Democracy in America, as Alexis de Tocqueville observed, was originally about expanding liberty. As more people were enfranchised, they were brought into the original liberty enterprise. Later, when slavery was abolished, Lincoln and others justified abolition as fulfilling the original promise of the Declaration of Independence. Neither the abolition of slavery nor the expansion of democracy in America was a social democratic enterprise.
Thus, this first adjustment and expansion of American liberalism had nothing whatsoever to do with socialism. It was homegrown. It was a natural expansion of the original American idea—a liberal idea.
Conclusion
Martin Sklar is an underappreciated thinker. We would all do well to study his thought. The fact that he was a leading thinker of the New Left in the 1960s and remained a self-identified leftist gave him a unique historical perspective. It enabled him to cut through many misunderstandings and clichés about the history of American liberalism. It also gave his critique of current leftism originality and credibility. He knew of which he spoke. If ever there were a Nobel Prize for intellectual history, Sklar’s theory of the transvestiture of left and right would be worthy of the award.
It is unclear why Sklar is not better known. Perhaps it is because it is exceedingly difficult to introduce new concepts into American politics, especially when they run against narratives carefully constructed by the left. The postmodern left today is mainstream in American life. It occupies the “commanding heights” of politics and culture. It has commandeered the word “liberal” for a very useful reason: This venerable tradition represents America’s heart and soul. What better way to transform the country than to transform what the word liberal means? If you capture the symbol of freedom in America, you capture the country.
Conservatives should care about the intellectual history of the American left. The problem is not a mere semantics game. Rather, it is a debate about the future of America. Sklar is right: America has always been a liberal country. It will only thrive in the future if the original commitment to liberty is preserved. But this debate cannot be won by letting one side—the postmodern left—pretend to be something it is not. It claims the mantle of American freedom, but it is precisely the opposite. It does not want to expand liberty but to quash it and create in its stead a communal order of illiberalism. Sklar clearly saw this threat, but he still wanted to retain a belief in an idealized socialism. In this respect, he remained even at the end of his life a man intellectually suspended between two worlds.
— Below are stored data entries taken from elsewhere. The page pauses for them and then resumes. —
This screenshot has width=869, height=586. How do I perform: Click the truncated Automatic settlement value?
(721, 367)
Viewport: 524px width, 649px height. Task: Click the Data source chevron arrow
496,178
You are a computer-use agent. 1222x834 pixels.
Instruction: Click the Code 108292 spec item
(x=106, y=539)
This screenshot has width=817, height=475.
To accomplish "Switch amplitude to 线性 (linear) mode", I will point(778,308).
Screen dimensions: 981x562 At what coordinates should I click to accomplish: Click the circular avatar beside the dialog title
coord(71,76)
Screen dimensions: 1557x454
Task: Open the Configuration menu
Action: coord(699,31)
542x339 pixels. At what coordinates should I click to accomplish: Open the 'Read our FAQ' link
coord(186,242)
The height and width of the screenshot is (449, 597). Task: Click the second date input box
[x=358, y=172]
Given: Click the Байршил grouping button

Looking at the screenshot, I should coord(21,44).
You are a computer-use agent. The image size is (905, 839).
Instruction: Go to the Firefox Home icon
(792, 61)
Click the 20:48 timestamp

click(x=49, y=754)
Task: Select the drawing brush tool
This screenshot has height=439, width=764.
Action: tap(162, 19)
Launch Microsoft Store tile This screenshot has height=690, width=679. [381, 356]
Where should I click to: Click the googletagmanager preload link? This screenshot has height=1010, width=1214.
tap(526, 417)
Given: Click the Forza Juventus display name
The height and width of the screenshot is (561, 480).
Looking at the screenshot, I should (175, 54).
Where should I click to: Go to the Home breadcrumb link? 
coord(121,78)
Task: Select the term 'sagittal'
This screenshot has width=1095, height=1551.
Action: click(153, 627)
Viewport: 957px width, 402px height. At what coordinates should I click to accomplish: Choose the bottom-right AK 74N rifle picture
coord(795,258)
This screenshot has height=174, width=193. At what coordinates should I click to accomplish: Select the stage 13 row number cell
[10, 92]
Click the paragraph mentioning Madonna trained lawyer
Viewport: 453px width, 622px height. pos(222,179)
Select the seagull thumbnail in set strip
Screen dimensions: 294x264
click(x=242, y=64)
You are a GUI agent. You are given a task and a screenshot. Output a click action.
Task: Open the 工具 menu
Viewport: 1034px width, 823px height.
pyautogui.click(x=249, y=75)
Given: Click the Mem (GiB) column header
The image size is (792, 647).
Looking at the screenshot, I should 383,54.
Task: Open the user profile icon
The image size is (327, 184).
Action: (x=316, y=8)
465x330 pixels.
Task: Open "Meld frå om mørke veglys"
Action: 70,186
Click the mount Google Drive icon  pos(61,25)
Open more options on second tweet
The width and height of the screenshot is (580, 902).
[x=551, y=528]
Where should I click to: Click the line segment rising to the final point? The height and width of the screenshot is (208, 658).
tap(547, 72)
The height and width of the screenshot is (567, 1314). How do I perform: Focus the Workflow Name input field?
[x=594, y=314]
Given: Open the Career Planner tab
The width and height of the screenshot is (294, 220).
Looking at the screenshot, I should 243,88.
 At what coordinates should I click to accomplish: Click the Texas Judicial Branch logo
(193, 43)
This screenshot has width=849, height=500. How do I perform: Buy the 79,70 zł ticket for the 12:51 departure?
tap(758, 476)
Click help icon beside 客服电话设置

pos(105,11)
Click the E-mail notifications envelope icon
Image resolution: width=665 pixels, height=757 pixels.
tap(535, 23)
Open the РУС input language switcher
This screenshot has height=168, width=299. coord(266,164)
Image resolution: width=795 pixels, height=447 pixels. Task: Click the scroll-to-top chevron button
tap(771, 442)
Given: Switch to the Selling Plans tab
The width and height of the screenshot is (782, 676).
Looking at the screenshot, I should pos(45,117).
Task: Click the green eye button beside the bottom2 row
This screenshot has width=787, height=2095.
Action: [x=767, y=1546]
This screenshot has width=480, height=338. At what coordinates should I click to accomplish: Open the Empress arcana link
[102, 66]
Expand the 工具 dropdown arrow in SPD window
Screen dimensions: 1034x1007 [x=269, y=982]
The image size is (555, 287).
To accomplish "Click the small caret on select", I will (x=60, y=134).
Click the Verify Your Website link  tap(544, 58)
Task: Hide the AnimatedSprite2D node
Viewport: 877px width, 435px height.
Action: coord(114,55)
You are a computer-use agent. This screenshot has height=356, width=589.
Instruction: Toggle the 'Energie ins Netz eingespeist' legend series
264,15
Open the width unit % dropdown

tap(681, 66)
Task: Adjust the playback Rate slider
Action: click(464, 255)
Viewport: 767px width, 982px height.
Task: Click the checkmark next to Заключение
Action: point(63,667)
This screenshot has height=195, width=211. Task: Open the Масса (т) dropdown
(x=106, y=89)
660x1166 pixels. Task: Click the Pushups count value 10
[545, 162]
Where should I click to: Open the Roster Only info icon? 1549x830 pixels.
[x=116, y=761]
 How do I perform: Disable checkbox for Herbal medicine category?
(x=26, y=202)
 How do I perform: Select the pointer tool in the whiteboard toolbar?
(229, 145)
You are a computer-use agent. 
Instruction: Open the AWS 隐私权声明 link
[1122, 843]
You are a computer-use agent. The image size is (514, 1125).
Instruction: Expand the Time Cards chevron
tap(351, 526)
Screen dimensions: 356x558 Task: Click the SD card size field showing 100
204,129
Social conservatives should remember that their war is not with classic liberalism as conceived in the American Founding. Liberty and traditional values (and religion) in America are allies, not enemies. Rather, it is with the new authoritarian, thoroughly secular, and politically illiberal culture that the postmodern left wants to impose on everyone else. The perception that conservatives are the reactionaries who want to deprive people of freedom could not be further from the truth. Even in debates over gay marriage and other civil liberty issues, most liberal-conservatives propose solutions to social conflicts that are less draconian and authoritarian than those of the social justice warriors who want to fine and, in some cases, even imprison people with whom they disagree.
Here is the problem in a nutshell: The fact that the original liberalism of America is today called “reactionary” tells all you need to know about the challenge true liberals face. Classic liberal-conservatives are not the reactionaries. Leftists are. Words really do matter. They are the symbols by which we understand ourselves and elect our leaders. Americans will always want leaders who promise “change” by ever expanding the man- date of liberty. In some cases, this may lead them to social compromises that may make some social conservatives uneasy. But the party that carries both the promise of liberty and the solidarity of civil society will win in the end. It will be best placed to preserve the original liberty promises of the American Revolution.